The definitions group usually appear at the top of the module code, and provide some information on how the module should be used. The first definition is usually $MODULE_NAME, which is used to make the other definitions when the module is loaded. The $MODULE_NAME is the key for the other variable definitions, so it's important to choose a unique value. The value given in $MODULE_NAME is also used as the title for the test in the selection form and the report, so something short yet descriptive would be a good choice.

An entry in %MODULE_REGISTRY is needed to indicate what subroutine (defined in this module) should be called when a test is to be performed. Here is an example from the 'Font Support' module provided with Doctor HTML:

                # MODULE_REGISTRY is used to determine what modules are
                # available, and what is the primary subroutine that needs to
                # be run in order to get its report out in %TEST_OUTPUT.
$MODULE_REGISTRY{$MODULE_NAME}="DoFonts";

A subroutine called "DoFonts" is defined later in the module, and will be executed (if selected) when the report is generated.

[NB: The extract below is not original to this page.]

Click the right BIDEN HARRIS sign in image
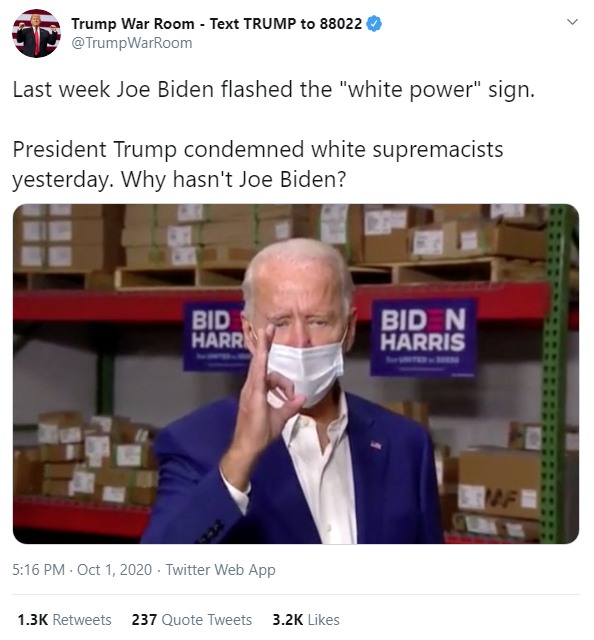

To simplify adding new tests to the program, the module is required to describe itself, so that the information can be automatically added to the help pages. This eliminates the need to edit the documentation provided with Doctor HTML in order to add a well integrated function. The %MODULE_SHORT_DESC hash holds a short description of the test which is used when a full explanation would be too long (eg: invoking the --help option on the command line report generator gives you the text found in %MODULE_SHORT_DESC). The %MODULE_DESC is used to provide the full description of the test, and can be found on the explanation pages linked off the test selection form. Here is an example of these definitions:

                # MODULE_SHORT_DESC is a short, single line description of the
                # test that will be performed by this module. It's used in
                # various built pages. It also appears in the command line
                # version when --help is invoked.
$MODULE_SHORT_DESC{$MODULE_NAME}="All fonts specified on the page are checked ".
                                 "for compatibility with default fonts on ".
                                 "Windows, Macintosh, and Unix computers.";

                # MODULE_DESC contains the text that will be used to describe
                # the test to the user. It's mainly for dynamically generating
                # help pages.
$MODULE_DESC{$MODULE_NAME}=qq[

The Font Support test checks all font faces specified on the Web page.
These can come either from FONT tags or from cascading style sheets.
This module looks to see if at least one of the fonts listed in each
instance is available as a default font on Windows, Macintosh, and
Unix computers.  Making sure the font list includes options for each
platform prevents the use of unexpected fonts on different computers
and gives the designer greater control over the visual layout of the page.

];

To help determine if the module's code should be invoked, the module must define a form variable in %MODULE_FORM_VARIABLE to be used in the test selection form, and a command line tag in %MODULE_TAG for direct use from a command shell. Like the choice of module name, these values should be unique. However, if you want to have a set of modules that always run as a group, using the same values for each module is one way to achieve that effect. Here is the sample from the 'Font Support' module:

                # MODULE_TAG is the command line flag that is used to trigger
                # the Doctor HTML program to run this module's test.
$MODULE_TAG{$MODULE_NAME}="-fonts";

                # MODULE_FORM_VARIABLE is the variable in the HTML form that
                # will determine if the single page and multi page versions of
                # Doctor HTML will run this module's test.
$MODULE_FORM_VARIABLE{$MODULE_NAME}="Fonts";

Finally, we need to indicate where the module's report output should appear with respect to other modules. The default is for the test results to be printed in declining order of test scores (we'll get to that in a moment). However, many have requested that the order in which tests are presented is kept fixed, regardless of results. To accommodate this wish, and to break ties when two test scores are equal, we must define %MODULE_ORDER. Below are the current order values for the modules provided with Doctor HTML:

Module Name$MODULE_ORDER
HTML Parse50
Document Structure75
Verify Hyperlinks100
Spelling200
Image Syntax250
Image Analysis300
Meta Tags450
Table Analysis500
Form Structure600
Format HTML700
Squish HTML800
Frames Expansion850
Display Cookies950
Browser Support2500
Font Support2600
Show HTML Hierarchy4000
Form Output Test5000
Show Doctor HTML Performance8000
OLD Document Structure9075
OLD Table Analysis9500
OLD Form Structure9600

In addition to the required definitions above, there are several optional hashes that can be used to tune the usage of a module. The %MODULE_EXPERIMENTAL and %MODULE_DEPRECATED hashes are used to determine if the code should be flagged as experimental or deprecated respectively. This is useful if you want to warn your users that a specific module may not be suitable for general use. You can also configure Doctor HTML not to show experimental or deprecated modules in the test selection screen if so desired (see installation notes for details).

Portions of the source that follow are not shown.